The association of Rickettsia prowazeki with L cells was examined by using a novel radioactive assay in which [a-32P]ATP-labeled rickettsiae were incubated with L-cell monolayers. Rickettsial association with the monolayer involved adherence and internalization steps that could be experimentally distinguished. Since R. prowazeki but not L cells possess an ATP-ADP obligate exchange transport system, addition of excess unlabeled ATP resulted in exchange of the labeled ATP from external, adherent rickettsiae but not from internalized rickettsiae. Rickettsial association was temperature dependent and was a linear function of both time and concentration. More than 90% of the biologically active rickettsiae associated with L cells was internalized. Rickettsial internalization required active participation of both rickettsiae and L cells; inactivation of either greatly reduced internalization. Rickettsial adherence to poisoned L cells was a saturable function of time and concentration.
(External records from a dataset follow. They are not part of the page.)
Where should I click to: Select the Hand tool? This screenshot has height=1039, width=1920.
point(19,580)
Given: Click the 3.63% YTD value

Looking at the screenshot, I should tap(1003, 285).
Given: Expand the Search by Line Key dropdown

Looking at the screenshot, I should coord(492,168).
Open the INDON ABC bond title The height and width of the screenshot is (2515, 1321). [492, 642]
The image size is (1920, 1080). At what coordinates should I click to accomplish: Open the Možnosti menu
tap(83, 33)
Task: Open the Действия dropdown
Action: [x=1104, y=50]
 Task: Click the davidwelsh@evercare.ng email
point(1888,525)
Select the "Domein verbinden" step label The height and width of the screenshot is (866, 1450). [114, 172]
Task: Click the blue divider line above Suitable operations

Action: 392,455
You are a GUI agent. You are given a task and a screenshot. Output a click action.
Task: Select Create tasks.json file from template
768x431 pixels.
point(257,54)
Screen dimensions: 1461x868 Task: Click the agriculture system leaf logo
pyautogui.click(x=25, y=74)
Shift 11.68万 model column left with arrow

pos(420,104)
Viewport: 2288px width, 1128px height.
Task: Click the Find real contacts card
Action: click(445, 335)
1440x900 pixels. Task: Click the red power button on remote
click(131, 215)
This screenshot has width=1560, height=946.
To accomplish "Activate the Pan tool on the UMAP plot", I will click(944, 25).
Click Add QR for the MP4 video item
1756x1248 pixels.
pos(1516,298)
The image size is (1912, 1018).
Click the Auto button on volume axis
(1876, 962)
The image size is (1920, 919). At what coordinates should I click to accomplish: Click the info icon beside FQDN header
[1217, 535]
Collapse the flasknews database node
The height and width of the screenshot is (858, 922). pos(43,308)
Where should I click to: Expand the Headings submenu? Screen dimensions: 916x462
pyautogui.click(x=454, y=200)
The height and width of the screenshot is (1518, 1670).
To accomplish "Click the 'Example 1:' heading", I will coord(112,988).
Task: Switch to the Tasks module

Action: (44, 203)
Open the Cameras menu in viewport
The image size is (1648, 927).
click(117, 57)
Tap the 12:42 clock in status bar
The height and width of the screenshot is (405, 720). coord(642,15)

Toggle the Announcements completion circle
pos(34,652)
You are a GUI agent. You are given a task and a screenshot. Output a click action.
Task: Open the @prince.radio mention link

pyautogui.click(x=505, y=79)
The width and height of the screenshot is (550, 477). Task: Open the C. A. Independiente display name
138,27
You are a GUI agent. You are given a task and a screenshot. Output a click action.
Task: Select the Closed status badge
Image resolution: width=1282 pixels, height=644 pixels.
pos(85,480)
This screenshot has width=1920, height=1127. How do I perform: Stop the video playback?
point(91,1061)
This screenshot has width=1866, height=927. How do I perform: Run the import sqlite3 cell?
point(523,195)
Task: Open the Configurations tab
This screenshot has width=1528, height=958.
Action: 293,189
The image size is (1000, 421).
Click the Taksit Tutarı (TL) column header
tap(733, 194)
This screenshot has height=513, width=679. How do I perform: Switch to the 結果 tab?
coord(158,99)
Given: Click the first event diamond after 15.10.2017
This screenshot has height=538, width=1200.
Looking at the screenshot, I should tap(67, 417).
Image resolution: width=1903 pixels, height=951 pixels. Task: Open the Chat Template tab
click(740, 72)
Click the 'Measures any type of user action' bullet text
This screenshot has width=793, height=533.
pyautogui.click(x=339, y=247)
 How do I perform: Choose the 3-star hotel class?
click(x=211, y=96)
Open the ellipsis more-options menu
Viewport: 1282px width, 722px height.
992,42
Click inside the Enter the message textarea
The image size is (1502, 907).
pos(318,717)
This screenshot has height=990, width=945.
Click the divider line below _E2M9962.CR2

Adherence showed less temperature dependence than did internalization, but like rickettsial internalization, the extent of adherence was extremely low at 0°C. The rate and extent of adherence by inactivated and native rickettsiae to inactivated L cells were similar. Although inactive rickettsiae adhered to active and inactive L cells to a similar extent, inactive rickettsiae were internalized poorly by active L cells. These data form the basis for the hypothesis that R. prowazeki are internalized by the host cell through a process of "induced phagocytosis" and that inactivated rickettsiae adhere to the host cell differently from native rickettsiae, failing to trigger the endocytosis mechanism.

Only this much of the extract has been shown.